Online supplemental material
Fig. S1 shows characterization of the Mia3 locus, transcripts, and targeting design. Fig. S2 shows validation of anti-Mia3 polyclonal antibodies. Fig. S3 demonstrates additional expression and metabolism analyses in Mia3-null primary cell cultures. Fig. S4 provides a description of normal deposition of fibronectin and aggrecan in Mia3 knockout tissues. Fig. S5 shows a description of significant UPR/ER stress gene up-regulation in Mia3−/− chondrocytes and fibroblasts at 16.5 dpc. Table S1 summarizes antibody reagent data. Table S2 shows in situ probe information. Table S3 shows TaqMan quantitative PCR primer/probes used in this study.

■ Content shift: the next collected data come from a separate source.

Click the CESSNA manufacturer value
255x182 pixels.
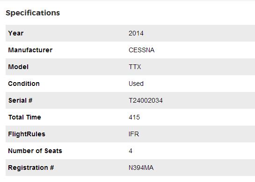point(141,50)
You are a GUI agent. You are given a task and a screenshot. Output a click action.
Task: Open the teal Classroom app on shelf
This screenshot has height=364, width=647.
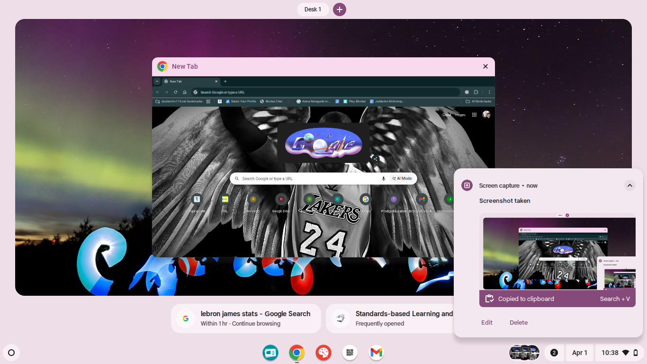[270, 353]
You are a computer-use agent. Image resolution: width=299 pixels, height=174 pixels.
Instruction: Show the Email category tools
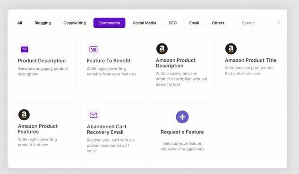(x=194, y=23)
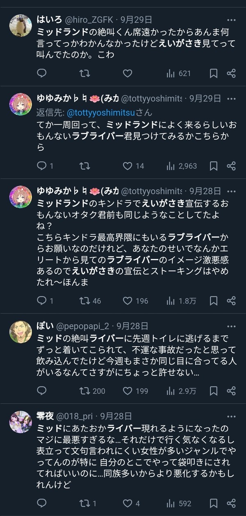The width and height of the screenshot is (246, 516).
Task: Share the tweet with 2,963 views
Action: click(x=231, y=166)
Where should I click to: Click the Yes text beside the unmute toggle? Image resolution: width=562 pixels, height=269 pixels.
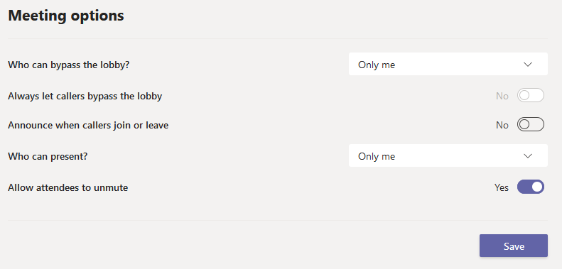[502, 187]
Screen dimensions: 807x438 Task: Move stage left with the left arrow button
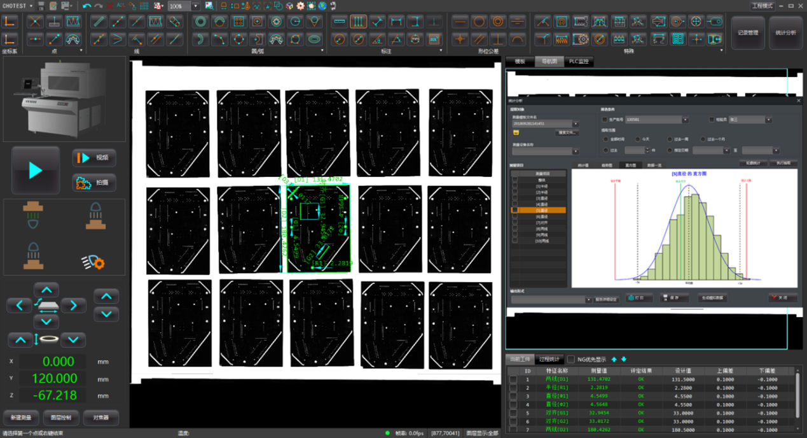tap(19, 306)
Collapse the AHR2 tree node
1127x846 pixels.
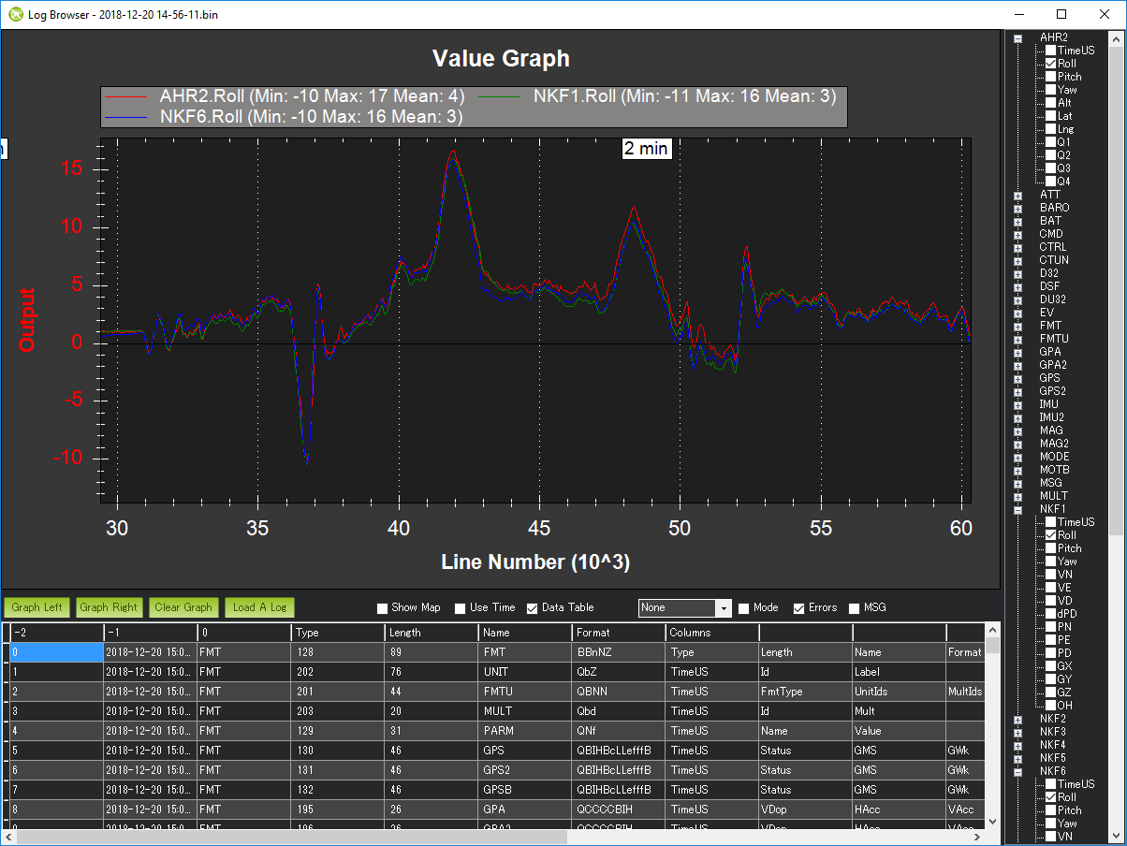[1018, 37]
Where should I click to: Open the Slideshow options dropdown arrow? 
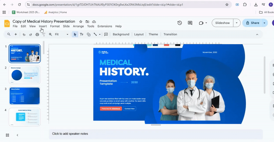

We gratefully acknowledge the following contributors: Clifford Quan, Phil Haas, and Yvonne Chin for protein production and purification; Jane Winer and Jerry Tang for help with microarray analysis; Laszlo Komuzes for confocal microscopy; and Veronica York for animal care. We would also like to thank Fernando Bazan and Sachdev Sidhu for productive discussions regarding the structure and function of Mia3. We thank Drs. Hank Kronenberg and Andy McMahon for providing several in situ probes used in this analysis.
All authors are employees of Genentech, a member of the Roche group.
D.G. Wilson and K. Phamluong contributed equally to this paper.